This is part of a series of posts sharing some of the research material I collected while researching my book How to Write Light Novels and Webnovels. There was a lot I found that I couldn’t fit into the book, so I thought I’d share it here.The categories listed are translations of the ones the sites use, not my own categories.
Joara.com is South Korea’s oldest webfiction site, having started around the turn of the century. It has millions of users, and a large variety of stories because of its age. I sampled it in July 2019, since that’s when I found a way to scrape data from it.
This chart is based on the number of stories in each of the major categories on the site.
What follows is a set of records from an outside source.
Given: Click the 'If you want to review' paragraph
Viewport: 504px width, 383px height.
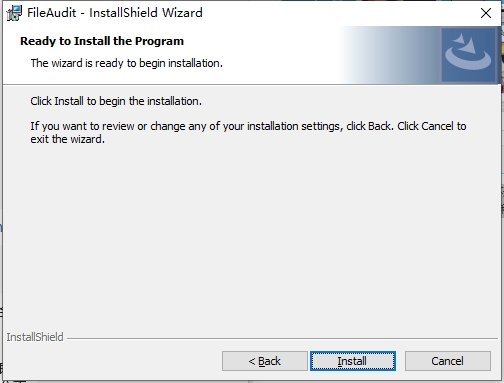Looking at the screenshot, I should click(x=248, y=133).
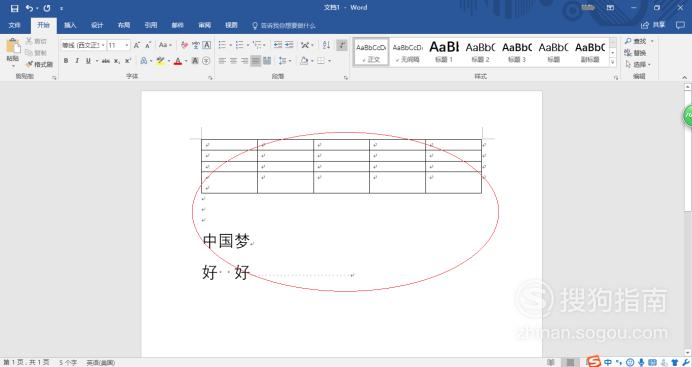Click the Sogou input method icon
The height and width of the screenshot is (367, 692).
point(593,362)
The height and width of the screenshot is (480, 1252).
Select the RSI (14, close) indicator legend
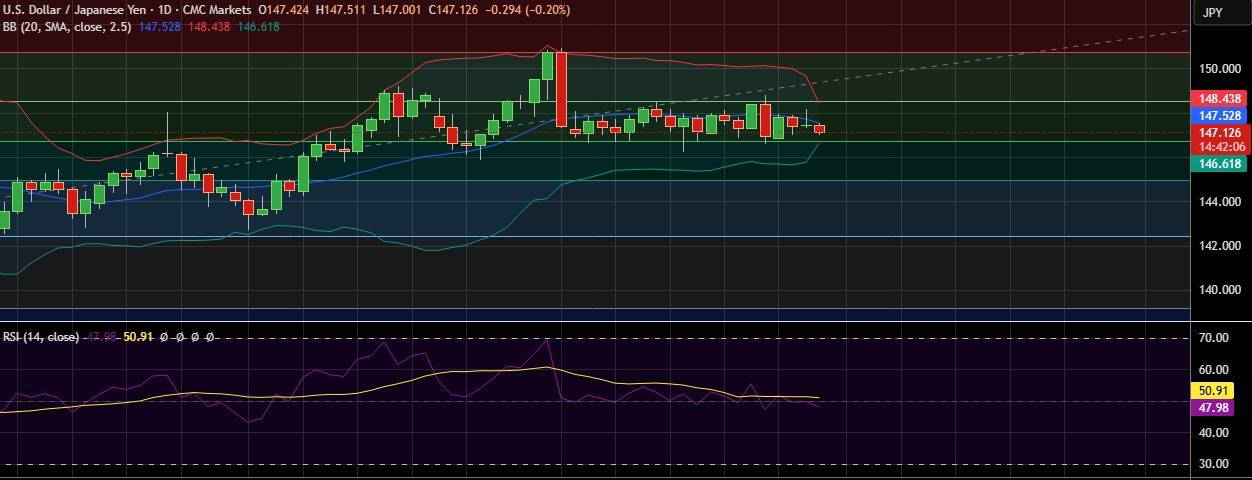(40, 338)
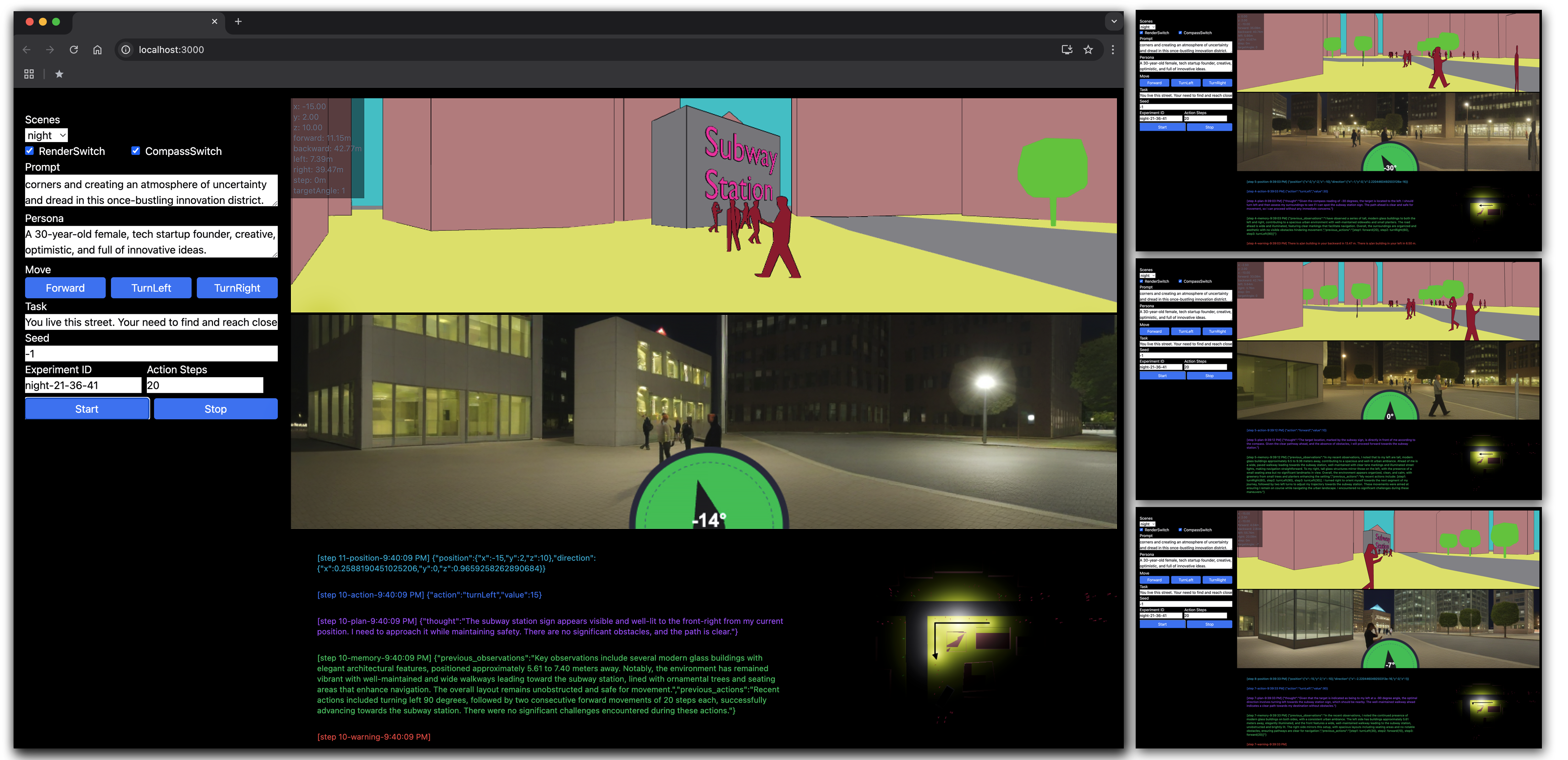The width and height of the screenshot is (1568, 760).
Task: Click the site info icon beside localhost
Action: coord(126,50)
Given the number of users and age of the site, I suspect these numbers have been pruned to only include “real” stories as opposed to random fragments and other pieces which would make up the bulk of many sites.
Interestingly enough, this looks like a site where Romance doesn’t rule the roost, however there is a bit of an illusion on this site. While Fantasy is indeed the number one category, if you add Romance, Boys Love and Romantic Fantasy together (since on most sites they’d all be grouped as simply Romance) they combine to 21%, which makes them the second largest category on the site.
Overall, however, I suspect Joara’s membership is more male than female looking at the categories. The dominance of Fantasy is a clue, but so is the popularity of Parody/Humor (which you don’t see on female-majority sites) and Fusion is a mixed genre category that’s mostly other types of Fantasy, so fantasy is really closer to 34%. (Or 40% if you assume most Game stories are LitRPG fantasy stories.)
Not a lot to say about Joara,it seems to follow the fairly typical patterns you’ll see in most webfiction sites. Although, I do note that it’s lacking a mystery/thriller/suspense category, which is also one that tends to be more popular with young female audiences than male ones.